» WHAT YOU HAVE TO DO: Go through the records and restate them word for word, omitting images.
>>>
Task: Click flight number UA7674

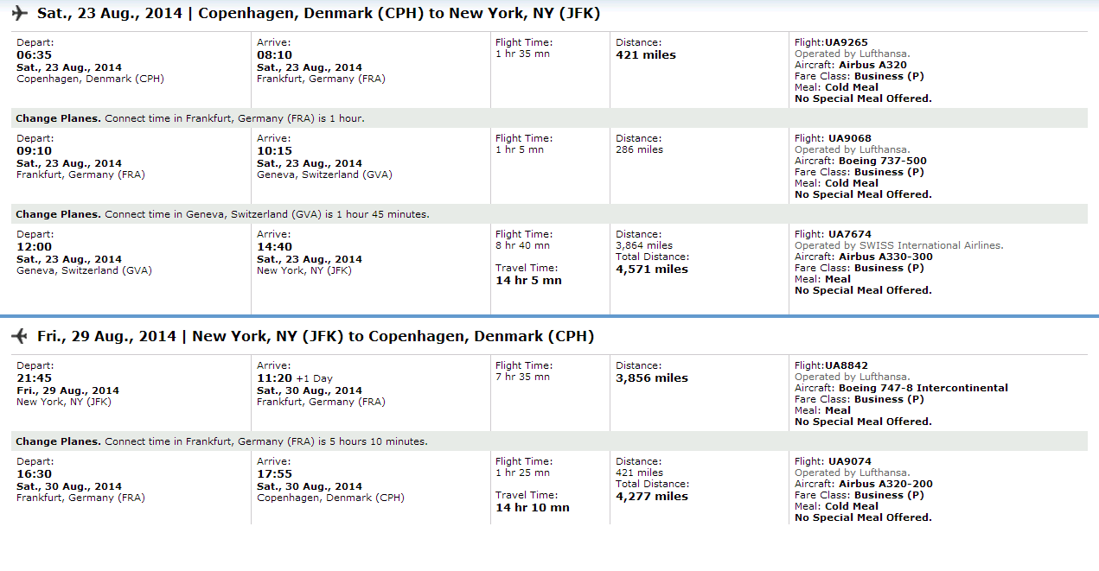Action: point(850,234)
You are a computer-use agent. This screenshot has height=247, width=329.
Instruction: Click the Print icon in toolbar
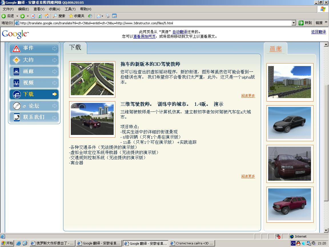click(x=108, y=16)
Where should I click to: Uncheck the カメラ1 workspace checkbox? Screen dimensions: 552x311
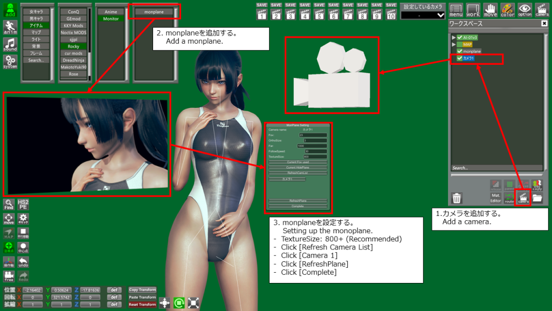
<<<
» OUTPUT:
Task: Click flight number UA7674

Action: point(850,234)
You are a computer-use agent. This screenshot has height=247, width=329.
Instruction: Click the Print icon in toolbar
click(x=108, y=16)
Where should I click to: Uncheck the カメラ1 workspace checkbox? Screen dimensions: 552x311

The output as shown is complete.